Pull model business data in transaction logs

The pull model is designed to manage a much larger data load. We use the pull model to extract all transaction log data from ServiceNow and place it into Application Insights. The pull model’s functionality is based in the Translator app. Using Azure Function App capability, the Translator app accesses a ServiceNow REST API endpoint and pulls data from a read replica database. Because we use a read replica database in ServiceNow, requests from the pull model don’t affect production functionality or affect the performance of production databases. We pull approximately 2 million to 6 million transactions each day from ServiceNow into Application Insights by using the Translator app.

 

ServiceNow and Azure Monitor solution architecture depicting data sources connected to the translator app using push and pull models.
The ServiceNow and Microsoft Azure Monitor solution architecture.

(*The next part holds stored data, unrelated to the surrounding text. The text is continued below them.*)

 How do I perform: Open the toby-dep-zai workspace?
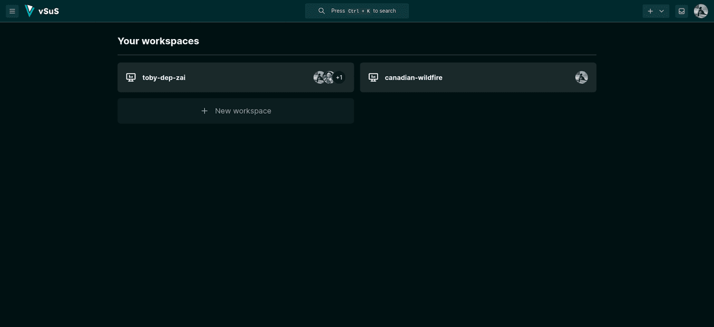click(x=164, y=78)
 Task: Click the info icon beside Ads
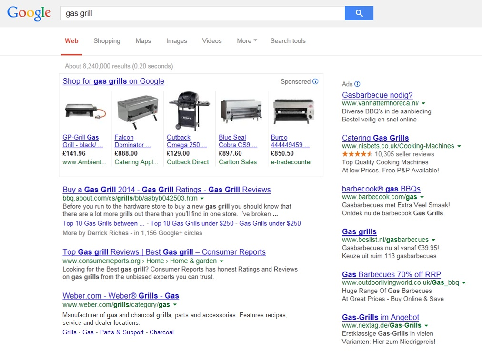pos(357,84)
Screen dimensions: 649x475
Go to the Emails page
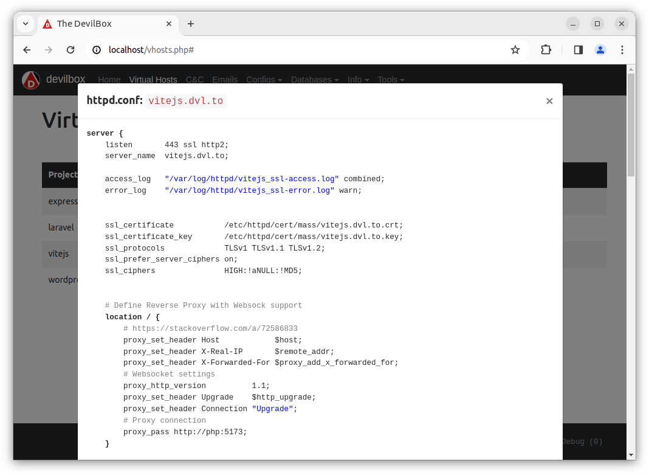pos(225,80)
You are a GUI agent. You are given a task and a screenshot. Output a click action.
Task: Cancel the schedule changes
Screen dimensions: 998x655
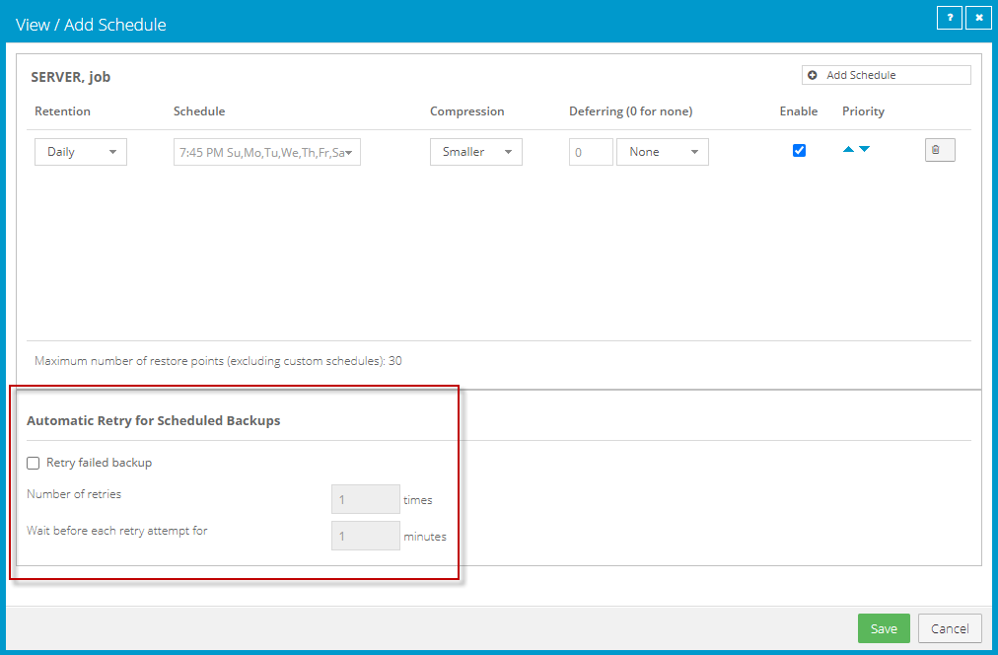949,628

Creating actionable reporting with Application Insights

After our Translator app transforms and loads data from ServiceNow into Application Insights, we can take advantage of a robust and highly configurable reporting and monitoring environment. We can use Application Insights to monitor technical and business processes across the entire ServiceNow platform. Our Application Insights instance is the primary source for all our querying, reporting, and dashboarding activities for ServiceNow.

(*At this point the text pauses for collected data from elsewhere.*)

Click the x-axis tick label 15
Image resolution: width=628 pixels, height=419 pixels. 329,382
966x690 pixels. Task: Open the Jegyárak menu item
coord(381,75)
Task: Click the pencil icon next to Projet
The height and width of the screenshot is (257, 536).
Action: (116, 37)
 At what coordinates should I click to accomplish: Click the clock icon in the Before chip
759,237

Reporting and dashboarding

With the data in Application Insights, we can use any reporting tools included with or compatible with Microsoft Azure Monitor to query and visualize our data. We use several important reporting tools, including:

  • Microsoft Power BI. We use Power BI for most of our dashboarding needs for end-to-end ServiceNow monitoring. Power BI uses a simple, yet powerful interface that users, like our program managers, can use to create their own insights into ServiceNow performance and functionality.
  • Log Analytics. Our engineers use Log Analytics extensively to quickly locate and identify specific transaction log behavior or trends. Log Analytics query language makes it easy for engineers to quickly find what they’re searching for, especially if they’re familiar with the underlying dataset and schema of the ServiceNow data sources.

Key Takeaways
Microsoft Azure Monitor provides a flexible and consistent platform on which we’ve built a broad and comprehensive monitoring solution for ServiceNow. Our new solution, built in Azure, helps us ensure that we deliver a reliable service as our ServiceNow environment grows and changes with our business. Combining ServiceNow with Azure Monitor helps us monitor the availability, performance, and usage of the platform. We can provide actionable insights to our engineering team, which results in higher platform reliability and health and a better experience for all our ServiceNow users.

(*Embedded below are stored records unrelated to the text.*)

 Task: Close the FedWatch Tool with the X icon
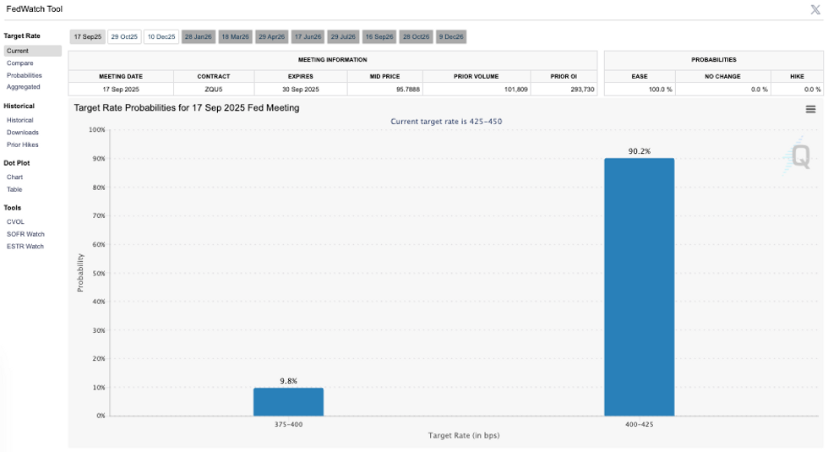(x=815, y=9)
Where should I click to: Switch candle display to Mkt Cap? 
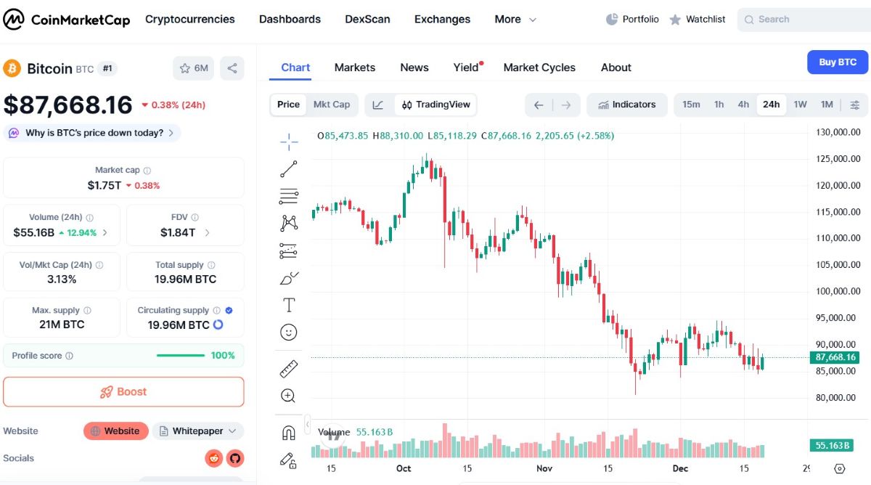click(332, 104)
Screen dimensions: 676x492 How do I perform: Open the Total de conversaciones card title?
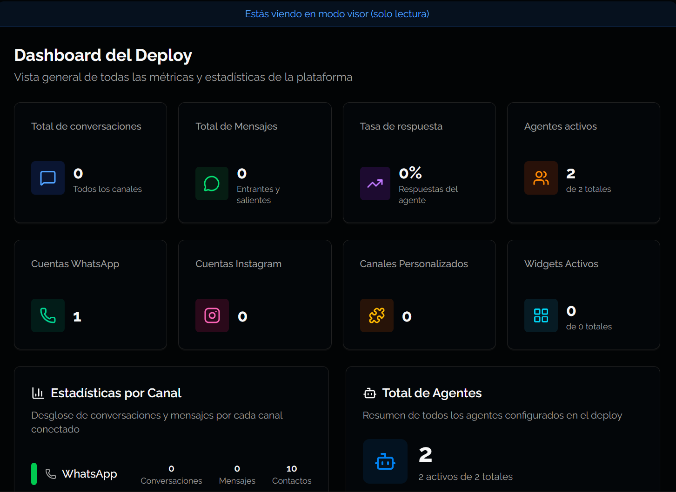86,126
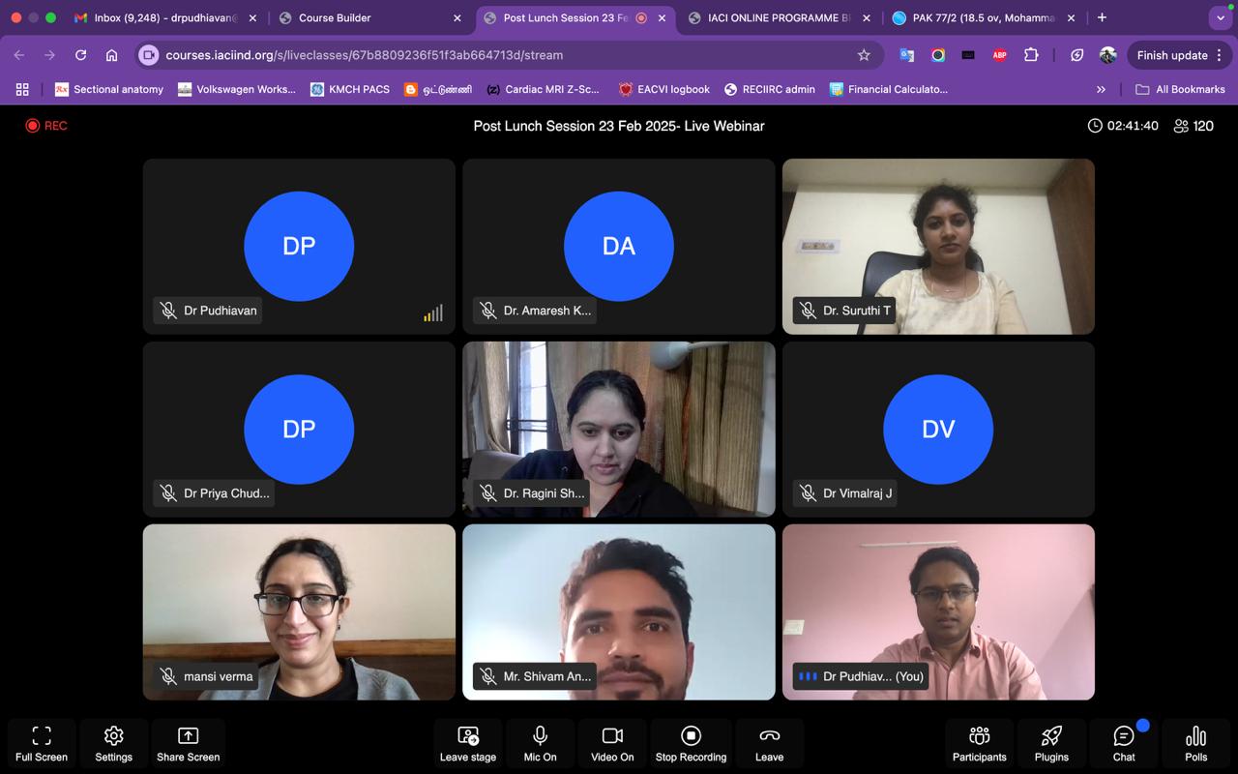
Task: Open All Bookmarks folder
Action: click(x=1180, y=89)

  • ServiceNow has the extensibility to write custom apps to be able pull data out of your instances and Microsoft Azure gives you the flexibility to be able to ingest the data.
  • Monitor system health and create alerts and notifications in near real-time when certain metrics fall below thresholds. With the new solution, we can capture this data across the entire ServiceNow scope.
  • Track service health over time, correlate, and trend data. Historical and trend-based reporting helps us to anticipate upcoming events and adjust to meet upcoming demand. We can also more accurately predict failures and outages across the environment.
  • Report on feature usage within ServiceNow. This data empowers our program managers and engineers to understand how our customers are using or not using the features and modules that we release to determine return on our investment.